In principio, il più attivo da questo punto di vista è il mondo radical-chic degli intellettuali di sinistra. Norberto Bobbio, nel 1994, esprime così tutto il suo disprezzo per chi, col suo voto, aveva contribuito alla vittoria del centrodestra: “Non ha vinto Berlusconi in quanto tale, ha vinto la società che i suoi mass media, la sua pubblicità, hanno creato. È la società che gode nel vedere insulse famiglie riunite intorno a un tavolo che glorificano questo o quel prodotto”. In quello stesso periodo, Giorgio Bocca liquida la maggioranza come “prevalenza del cretino”, mentre nel 1995, ossia due anni prima di ricevere il Premio Nobel per la letteratura, il comico Dario Fo definisce “deficienti” gli elettori di Forza Italia nel corso della presentazione de “Il tumulto di Bologna”. Nel 2001, invece, è la volta di Umberto Eco che, sulle colonne di Repubblica, divide gli elettori in due categorie e inserisce chi vota centrodestra come appartenente all’ “elettorato affascinato” che “ha fondato il proprio sistema di valori sull’educazione strisciante impartita da decenni dalle televisioni, e non solo da quelle di Berlusconi”. E ancora: “Ora a questo elettorato che, tra l’altro (come dicono le statistiche), legge pochi quotidiani e pochissimi libri, poco importa se si instauri un regime di fatto, che non diminuirebbe, anzi aumenterebbe la quantità di spettacolo cui è stato abituato”.

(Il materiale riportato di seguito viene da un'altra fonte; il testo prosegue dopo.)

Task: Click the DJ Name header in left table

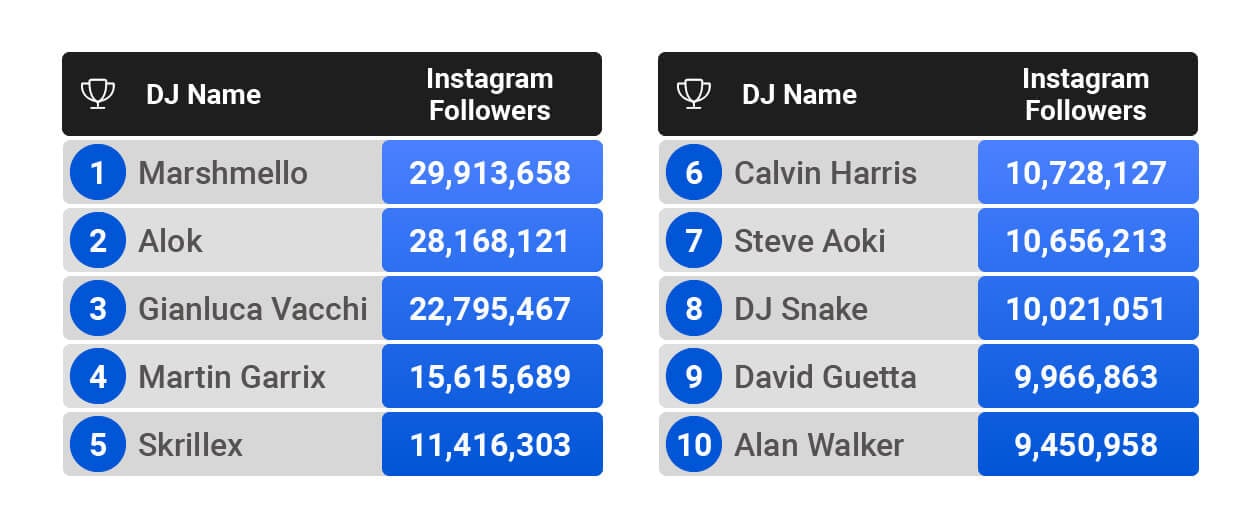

Dopo l’elettorato berlusconiano, il bersaglio preferito dell’intellighenzia di sinistra diventa chi vota la Lega. Nel 2018, la conduttrice Cristina Parodi sostiene che l’ascesa politica di Matteo Salvini sia dovuta “all’arrabbiatura e all’ignoranza della gente”, mentre nel 2021 Paolo Garimberti è ancora più netto: “Voti Salvini? Sei ignorante”. Per la precisione, il giornalista si dice convinto che il suo successo “è dovuto proprio a una diffusione dell’ignoranza”. E ancora: “In una società complessa, dove la gente fa fatica a orientarsi, chi offre una soluzione semplice e, magari a livello emotivo, inapplicabile, funziona. Ma funziona dove l’umanità è diventata gregge che, come dice Nietzsche, desidera l’animale-capo”. Gli insulti verso l’elettorato di centrodestra da parte del vignettista Marco Dambrosio, detto Makkox, sono ancora più espliciti: “Siamo un popolo di ignoranti, e l’ignoranza è concime per la destra”. Anche il conduttore Corrado Augias, intervenendo nel 2019 alla trasmissione Di Martedì, si scaglia contro la rozzezza di chi non vota a sinistra: “Essere di destra - dice - è facile perché essere di destra vuol dire andare incontro a quelle che sono le spinte istintive che tutti, o quasi, hanno”. Il parlamentare dem Gianni Cuperlo, sempre su La7, commenta i risultati elettorali trattando gli elettori del Carroccio come degli ignoranti: “A me colpisce che oggi la Lega sia il primo partito in Sardegna dove il 33 per cento dei ragazzi tra i 14 ed i 18 anni che frequentano la secondaria non finirà gli studi…”.

All’indomani della vittoria elettorale di quattro anni fa, invece, Andrea Scanzi era stato ugualmente espliciti nei confronti di chi aveva scelto Giorgia Meloni: “Chi l’ha votata per “cambiare” o era molto ubriaco o un po’ scemo. O semplicemente in malafede”. Nel 2020, lo scrittore ed ex parlamentare del Pd, Gianrico Carofiglio, dopo la manifestazione del centrodestra contro l’allora governo Conte-bis, dichiara:“Siamo di fronte ad una politica squilibrata e con un’opposizione che mostra la responsabilità che abbiamo visto qualche giorno fa con un manipolo di gente sudata, accalcata, senza mascherina”. Ad appena un anno fa, invece, risale l’invettiva di Carlo Calenda, su La7, contro i populisti. Il leader di Azione, prima attacca gli elettori di Giorgia Meloni: “Li continuate a votare come imbecilli”. Poi, prende di mira quelli di Matteo Salvini: “Di chi è colpa? C’è maga magò che arriva e ci impone di votare uno che non ha mai lavorato in vita sua?”. In occasione del voto referendario sulla giustizia, infine, il segretario della Cgil Maurizio Landini lascia intendere così che chi aveva votato no faceva parte di un “determinato mondo”, diverso da chi aveva votato sì: “Penso che sarebbe bene che questo governo non pensasse che i cittadini italiani sono un mondo di coglioni”.